Build up cubes - 1 stubbs scoop soaked
Barley rings - 1 stubbs scoop
alpha a oil - 1 stubbs scoop
sugarbeet - 1/2 scoop
linseed - 1 cup
pink powder -3 scoops (the one it came with)

the ammounts of hard feed were recommended by a feed merchant

thanks


----------



## Overgrown Pony (13 November 2013)

Watching this post...

I put my lad on oats (whole and soaked), sugarbeet and full fat soya a month ago.  He's looking well weight wise at the moment but the test will be when winter really kicks in (he dropped weight last winter).

So far i'm happy with this combo although I may swap to linseed once the soya finishes to try and get a better bloom in his coat.

The best shine he's ever had on his coat was on Coolstance Copra.  I stopped feeding it as once soaked the volume was unpalatable (he was getting bored eating it half way through).  However I've since learnt you can feed it damp rather than soaked and you could use it by the cup rather than by the scoop just to get the coat benefits.


----------



## buddy's mummy (13 November 2013)

I would be interested to know if oats are conditioning?


----------



## Amymay (13 November 2013)

emmilou said:



			hi
im ot sure whta she weights but she is a 16.2 tb worked twice a week at the moment. she is also a windsucker.

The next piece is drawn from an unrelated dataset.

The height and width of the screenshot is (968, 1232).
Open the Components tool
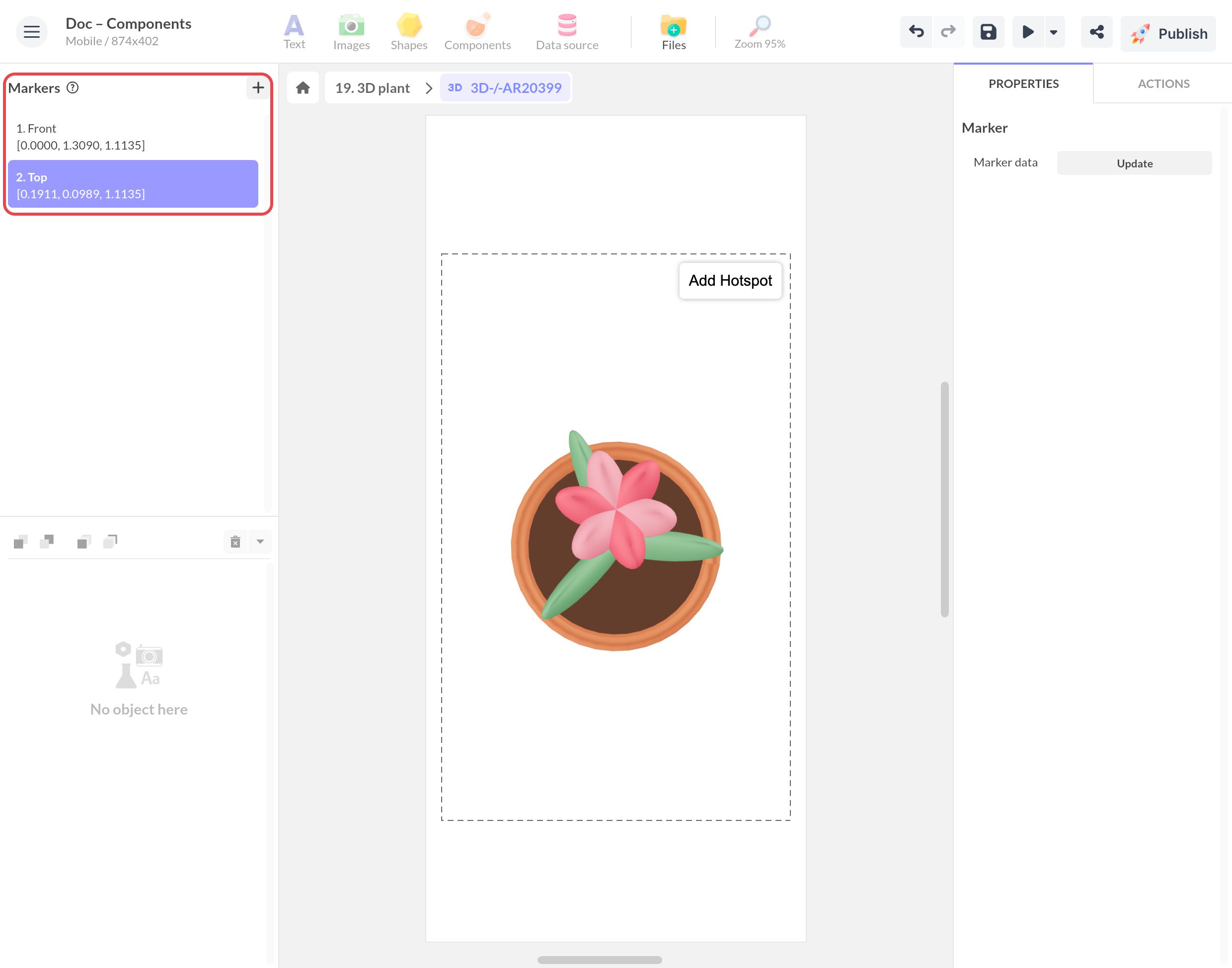coord(477,32)
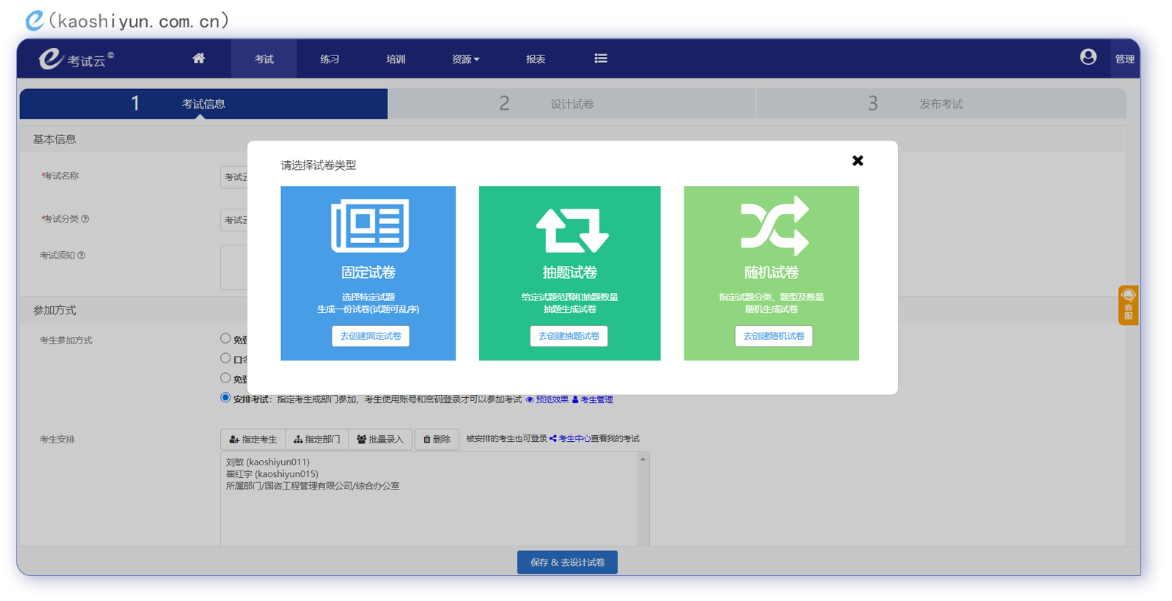Click the 考生管理 link

[593, 400]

Build up cubes - 1 stubbs scoop soaked
Barley rings - 1 stubbs scoop
alpha a oil - 1 stubbs scoop
sugarbeet - 1/2 scoop
linseed - 1 cup
pink powder -3 scoops (the one it came with)

the ammounts of hard feed were recommended by a feed merchant

thanks
		
Click to expand...

How many times a day?


----------



## emmilou (13 November 2013)

hi
once at the moment. she will be on twice a day but i really struggle to get anything in to her in the mornings. i am the first on the yard and turn her out and the max i have got her to eat is a small amount of build up. her evening feed is with her for 2 hours! she does eat it all but is the worlds slowest eater


----------



## dianchi (13 November 2013)

My TB eats mega slow, ive now got it so that she will eat in the morning, but in the past ive given sml breakfast, then had her feed at 3pm, ride in the evening around 6pm and leave with a supper.

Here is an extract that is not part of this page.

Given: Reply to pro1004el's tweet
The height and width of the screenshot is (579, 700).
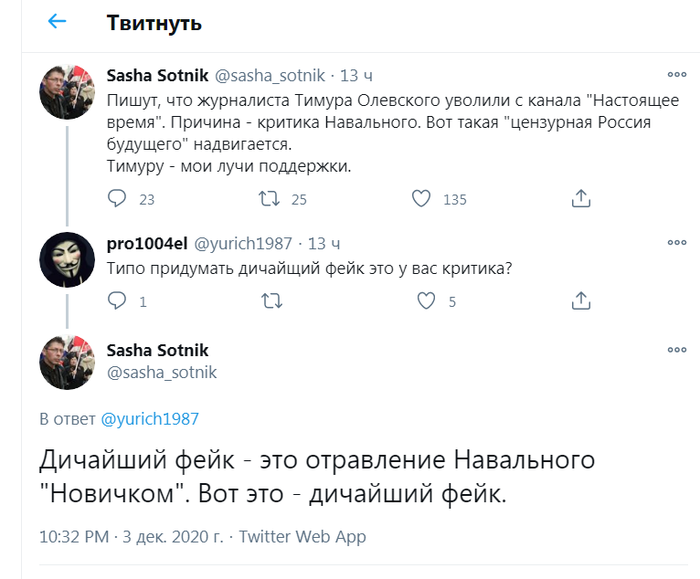Looking at the screenshot, I should [117, 300].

If she is only having one feed a day I would increase your feeds first!

Also might be worth a denist check up


----------



## emmilou (13 November 2013)

hi 
her teeth are definatly ok (been done recently)

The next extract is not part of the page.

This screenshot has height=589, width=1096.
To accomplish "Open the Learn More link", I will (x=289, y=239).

my only concern with stabling her too much (overnight) is she spends her night windsucking. yes she gets a small feed in the morning and a little haylage (she does get a full net but leaves it) but when shes out shes much happier and grazes. she doesnt windsuck when shes out.


----------



## Archiepoo (13 November 2013)

tbh id be trying to get more fibre based feeds into her rather than more straights, have you ever tried alphabeet? i give my hard to keep weight on anglo arab a huge tubtrug (2 stubbs scoops dry and fill up 3/4 full of water) everynight . hes not very fussed on haylage but he eats this soupy bucketful all night long and its lovely and conditioning. buildup didnt help him at all .but this keeps the weight on all winter


----------



## MadBlackLab (13 November 2013)

I personally would feed something like soaked lurcene nuts or grass nuts. My friends TB always been awful for weight in winter have tried barley rings, calm and condition etc. etc. and the only thing that has worked is Simple Systems with lurcene nuts and grass nuts and at 20 he looks amazing I will state not everything works the same for every horse before I get slated


----------



## emmilou (13 November 2013)

i have heard a few people say grass nuts or alpha beet. i have tried them and took out the sugarbeet but again its the volume. she just wont eat more than what she gets now.

she will only eat if she is hungry and with all the haylage and hard feed she get there is no way i can get another bucket into her!


----------



## Archiepoo (13 November 2013)

maybe outshine would be better then or blue chip?


----------



## emmilou (13 November 2013)

Maybe.

Not keen on these balancers though. They seem very overpriced for the content. Shes on linseed so her oil intake is high.

Im really looking to see if i could replace the buildup with oats or something better x


----------



## Penny Eater (13 November 2013)

I've just recently started feeding soaked whole oats, with some chopped hay (hand made! Chaff cutter on the shopping list for Christmas!). The horses love them, they're cheap and nutritious and free from all the additives found in commercial feeds. 
Have only been feeding them for a couple of weeks, and only a very small amount as we don't need too much weight gain, but they're going down very well!


----------



## emmilou (13 November 2013)

Oooooo tedmunster keep me posted!

I no feed companies no what they are talking about but i really think taking things back to basics may be the solution.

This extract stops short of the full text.